▶ [RECORDS FOR THIS EXERCISE]
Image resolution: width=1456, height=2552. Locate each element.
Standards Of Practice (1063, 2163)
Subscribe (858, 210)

--

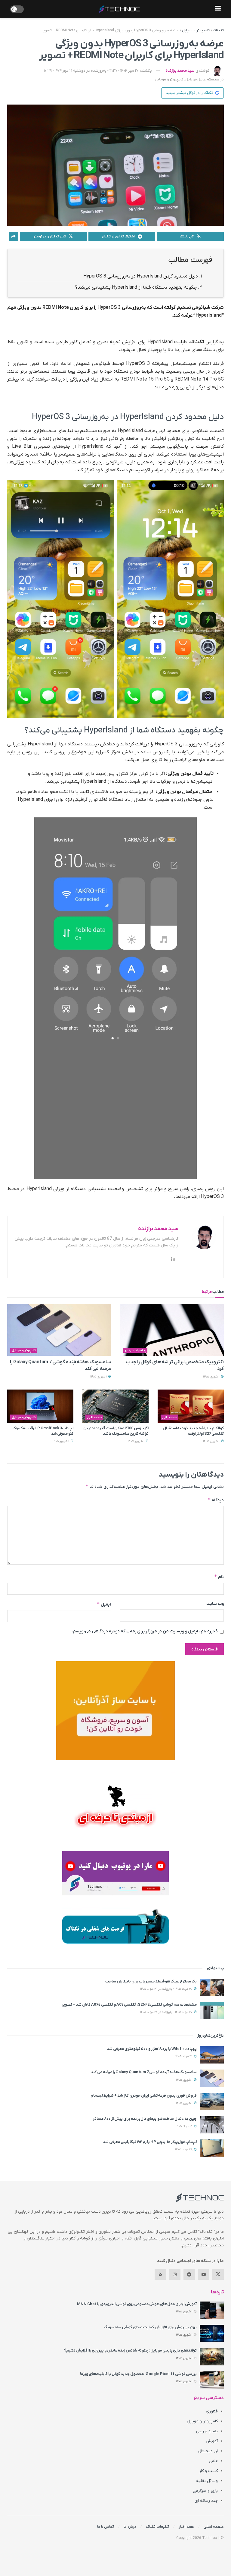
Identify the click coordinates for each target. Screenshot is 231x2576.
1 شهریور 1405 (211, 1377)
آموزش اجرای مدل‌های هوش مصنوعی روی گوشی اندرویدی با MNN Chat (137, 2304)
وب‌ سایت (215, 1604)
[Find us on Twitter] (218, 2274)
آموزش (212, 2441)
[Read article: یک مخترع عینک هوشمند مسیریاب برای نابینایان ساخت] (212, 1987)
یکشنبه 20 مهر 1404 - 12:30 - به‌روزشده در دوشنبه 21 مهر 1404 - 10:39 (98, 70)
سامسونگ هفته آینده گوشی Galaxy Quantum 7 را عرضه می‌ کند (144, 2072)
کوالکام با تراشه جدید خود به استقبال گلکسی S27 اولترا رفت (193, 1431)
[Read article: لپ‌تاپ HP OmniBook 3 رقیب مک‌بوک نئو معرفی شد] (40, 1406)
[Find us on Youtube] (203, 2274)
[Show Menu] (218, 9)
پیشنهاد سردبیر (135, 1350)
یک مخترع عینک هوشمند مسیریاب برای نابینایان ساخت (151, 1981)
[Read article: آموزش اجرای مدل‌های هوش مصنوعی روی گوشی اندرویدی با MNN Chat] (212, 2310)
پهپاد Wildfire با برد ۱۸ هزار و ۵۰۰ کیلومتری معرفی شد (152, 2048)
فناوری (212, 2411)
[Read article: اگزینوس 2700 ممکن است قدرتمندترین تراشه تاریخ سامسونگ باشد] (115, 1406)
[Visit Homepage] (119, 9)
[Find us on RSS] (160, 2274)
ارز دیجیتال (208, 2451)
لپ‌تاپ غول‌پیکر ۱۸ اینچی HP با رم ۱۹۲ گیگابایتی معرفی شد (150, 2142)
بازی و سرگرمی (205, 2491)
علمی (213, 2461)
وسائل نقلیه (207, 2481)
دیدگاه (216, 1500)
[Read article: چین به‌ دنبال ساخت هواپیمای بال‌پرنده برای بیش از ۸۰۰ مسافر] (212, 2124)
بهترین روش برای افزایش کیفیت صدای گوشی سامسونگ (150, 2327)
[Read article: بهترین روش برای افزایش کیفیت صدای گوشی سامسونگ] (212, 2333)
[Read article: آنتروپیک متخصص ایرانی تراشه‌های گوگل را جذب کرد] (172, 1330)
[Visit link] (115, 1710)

▶ [ABOUT THIS EXERCISE] For each line above that carries the word "Chat", copy it out.

▶ [WRITTEN ANSWER]
آموزش اجرای مدل‌های هوش مصنوعی روی گوشی اندرویدی با MNN Chat (137, 2304)
[Read article: آموزش اجرای مدل‌های هوش مصنوعی روی گوشی اندرویدی با MNN Chat] (212, 2310)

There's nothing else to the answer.